Note: The purpose of the sample codes is to help users to get started
with our new runtime (VART), but not to demonstrate high performance.
It is
suggested that if you want to get familiarized with the unified APIs, you should use the
VART examples. These examples are only to understand the APIs and do not provide high
performance. These APIs are compatible between the edge and cloud, though cloud boards
may have different software optimizations such as batching and on the edge would require
multi-threading to achieve higher performance. Users who desire higher performance
should reference the Vitis AI Library samples and demo software.If you want to do some optimizations by themselves to achieve high
performance, there are some suggestions:
- Rearrange the thread pipeline structure so that every dpu thread has its own "DPU" runner object.
- Optimize display thread so that when DPU FPS is higher than display rate, skipping some frames. 200FPS is too much for video display.
- pre-decoding. The video file might be h264 encoded, the decoder is much slower than DPU and eat a lot of CPU resource. The video file has to be decoded and transform into raw format beforehand.
- Batch mode needs special consideration, it will cause video frame jittering. Anyway, it is only for U50. ZCU102 has no batch mode support.

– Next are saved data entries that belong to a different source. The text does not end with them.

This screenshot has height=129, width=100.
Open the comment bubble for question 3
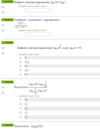pos(3,53)
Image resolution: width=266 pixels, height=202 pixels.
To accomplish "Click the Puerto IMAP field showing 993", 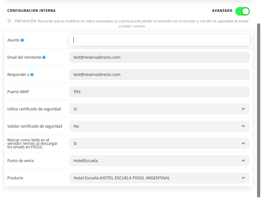I will tap(159, 92).
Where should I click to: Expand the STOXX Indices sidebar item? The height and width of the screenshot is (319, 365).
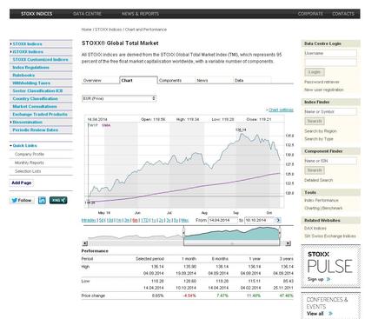click(27, 43)
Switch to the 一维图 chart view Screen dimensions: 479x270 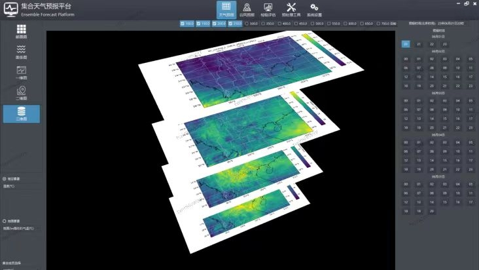pos(21,72)
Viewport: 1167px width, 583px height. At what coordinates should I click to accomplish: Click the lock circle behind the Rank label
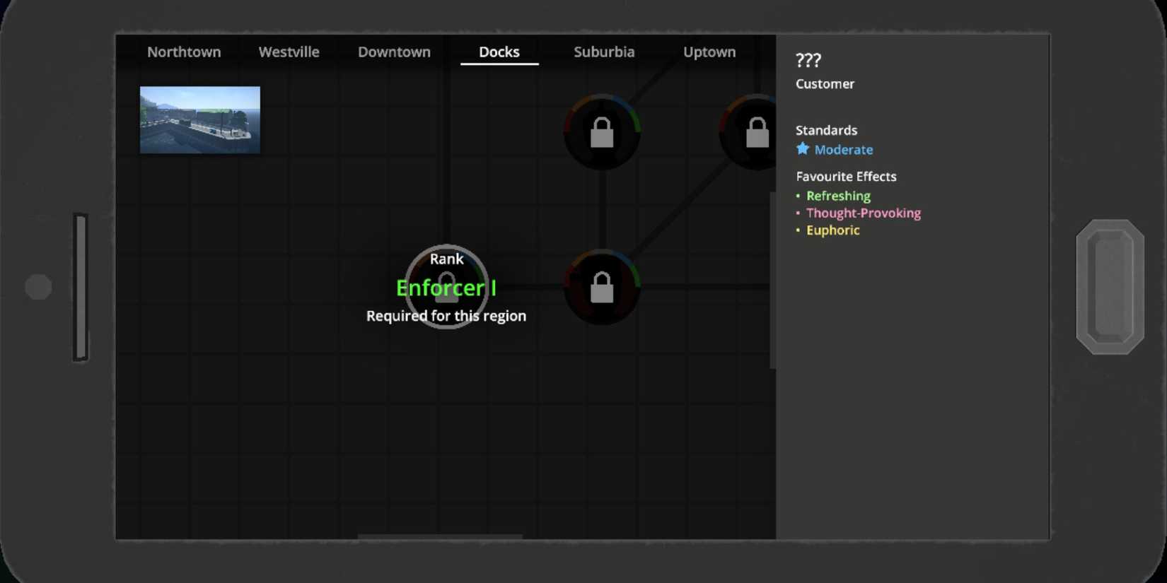click(x=446, y=287)
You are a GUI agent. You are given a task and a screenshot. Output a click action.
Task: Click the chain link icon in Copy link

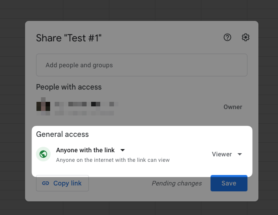(x=45, y=184)
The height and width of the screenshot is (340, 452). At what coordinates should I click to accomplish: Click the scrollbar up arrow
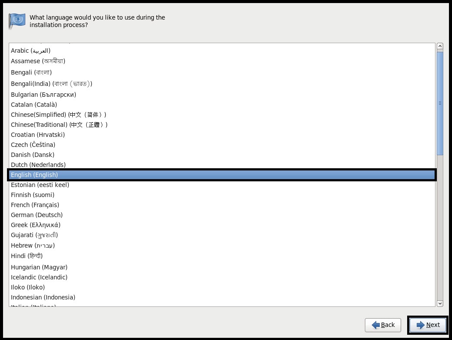pos(440,46)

- OpenCV cv::imshow is slow, so you need to use libdrm.so. This is only for local display, not through X server.
- Other optimizations.
The following table below describes these Vitis AI examples.
| ID | Example Name | Models | Framework | Notes |
|---|---|---|---|---|
| 1 | resnet50 | ResNet50 | Caffe | Image classification with Vitis AI unified C++ APIs. |
| 2 | resnet50_mt_py | ResNet50 | TensorFlow | Multi-threading image classification with Vitis AI unified Python APIs. |
| 3 | inception_v1_mt_py | Inception-v1 | TensorFlow | Multi-threading image classification with Vitis AI unified Python APIs. |
| 4 | pose_detection | SSD, Pose detection | Caffe | Pose detection with Vitis AI unified C++ APIs. |
| 5 | video_analysis | SSD | Caffe | Traffic detection with Vitis AI unified C++ APIs. |
| 6 | adas_detection | YOLO-v3 | Caffe | ADAS detection with Vitis AI unified C++ APIs. |
| 7 | segmentation | FPN | Caffe | Semantic segmentation with Vitis AI unified C++ APIs. |
The typical code snippet to deploy models with Vitis AI unified C++ high-level APIs is as follows:
auto runners = vitis::ai::DpuRunner::create_dpu_runner("vitis_rundir");
auto runner = runners[0];
// populate input/output tensors
auto job_data = runner->execute_async(inputs, outputs);
runner->wait(job_data.first, -1);
// process outputs
The typical code snippet to deploy models with Vitis AI unified Python high-level APIs is shown below:
runner = Runner('vitis_rundir')
# populate input/output tensors
jid = runner.execute_async(fpgaInput, fpgaOutput)
runner.wait(jid)
# process fpgaOutput